-- About this task --
Go through the data below. Pull out every line that has the word "Team".

-- Data under study --
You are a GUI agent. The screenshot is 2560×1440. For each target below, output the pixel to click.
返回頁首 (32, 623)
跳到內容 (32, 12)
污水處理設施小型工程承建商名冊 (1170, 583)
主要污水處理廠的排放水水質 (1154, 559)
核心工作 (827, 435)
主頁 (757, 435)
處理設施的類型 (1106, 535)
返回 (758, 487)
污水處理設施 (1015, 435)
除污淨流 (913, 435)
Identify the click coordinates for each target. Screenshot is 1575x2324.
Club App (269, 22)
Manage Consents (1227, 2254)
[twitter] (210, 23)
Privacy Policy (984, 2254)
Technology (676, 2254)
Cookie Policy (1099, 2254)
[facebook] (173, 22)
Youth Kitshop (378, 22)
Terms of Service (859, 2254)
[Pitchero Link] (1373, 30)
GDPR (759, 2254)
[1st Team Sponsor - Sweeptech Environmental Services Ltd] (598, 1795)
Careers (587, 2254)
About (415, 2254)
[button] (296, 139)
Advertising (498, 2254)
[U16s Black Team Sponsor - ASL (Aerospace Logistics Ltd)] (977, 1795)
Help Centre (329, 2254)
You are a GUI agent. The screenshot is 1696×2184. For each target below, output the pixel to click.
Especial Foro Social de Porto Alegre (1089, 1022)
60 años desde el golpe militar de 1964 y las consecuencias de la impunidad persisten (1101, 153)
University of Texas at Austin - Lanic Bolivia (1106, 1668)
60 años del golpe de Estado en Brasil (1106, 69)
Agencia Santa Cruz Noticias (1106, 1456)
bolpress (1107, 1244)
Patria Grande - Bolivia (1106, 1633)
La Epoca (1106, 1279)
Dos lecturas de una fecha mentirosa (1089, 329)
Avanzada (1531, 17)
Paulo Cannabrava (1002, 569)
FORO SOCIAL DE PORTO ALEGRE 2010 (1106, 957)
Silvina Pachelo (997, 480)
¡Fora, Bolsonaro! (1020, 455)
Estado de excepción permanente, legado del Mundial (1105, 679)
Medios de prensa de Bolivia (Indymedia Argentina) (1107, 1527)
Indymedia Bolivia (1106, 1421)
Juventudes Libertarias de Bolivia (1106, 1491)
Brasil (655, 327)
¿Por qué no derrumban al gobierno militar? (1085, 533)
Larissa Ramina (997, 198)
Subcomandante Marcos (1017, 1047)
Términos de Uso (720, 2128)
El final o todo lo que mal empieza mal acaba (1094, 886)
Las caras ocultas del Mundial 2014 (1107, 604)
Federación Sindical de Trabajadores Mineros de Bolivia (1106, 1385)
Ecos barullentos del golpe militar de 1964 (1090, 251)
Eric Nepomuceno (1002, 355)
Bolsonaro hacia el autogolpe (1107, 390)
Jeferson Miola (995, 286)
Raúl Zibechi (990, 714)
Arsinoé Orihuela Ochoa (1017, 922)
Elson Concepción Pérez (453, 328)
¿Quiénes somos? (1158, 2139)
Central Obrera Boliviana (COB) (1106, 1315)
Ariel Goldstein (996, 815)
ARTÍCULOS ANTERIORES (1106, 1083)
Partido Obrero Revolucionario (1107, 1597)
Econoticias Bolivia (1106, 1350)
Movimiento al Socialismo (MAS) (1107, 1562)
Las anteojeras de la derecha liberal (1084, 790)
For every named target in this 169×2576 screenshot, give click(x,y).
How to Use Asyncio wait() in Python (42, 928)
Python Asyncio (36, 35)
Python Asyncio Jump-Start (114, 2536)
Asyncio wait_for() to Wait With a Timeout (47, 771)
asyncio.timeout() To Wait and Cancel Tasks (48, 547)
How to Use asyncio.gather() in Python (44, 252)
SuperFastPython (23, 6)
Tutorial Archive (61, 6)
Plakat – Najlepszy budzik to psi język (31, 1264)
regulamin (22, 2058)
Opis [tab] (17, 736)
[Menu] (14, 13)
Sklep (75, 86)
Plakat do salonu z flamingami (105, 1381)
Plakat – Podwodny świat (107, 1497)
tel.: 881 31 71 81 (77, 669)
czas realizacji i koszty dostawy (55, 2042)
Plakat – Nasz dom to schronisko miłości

-- The completed task --
[1st Team Sponsor - Sweeptech Environmental Services Ltd] (598, 1795)
[U16s Black Team Sponsor - ASL (Aerospace Logistics Ltd)] (977, 1795)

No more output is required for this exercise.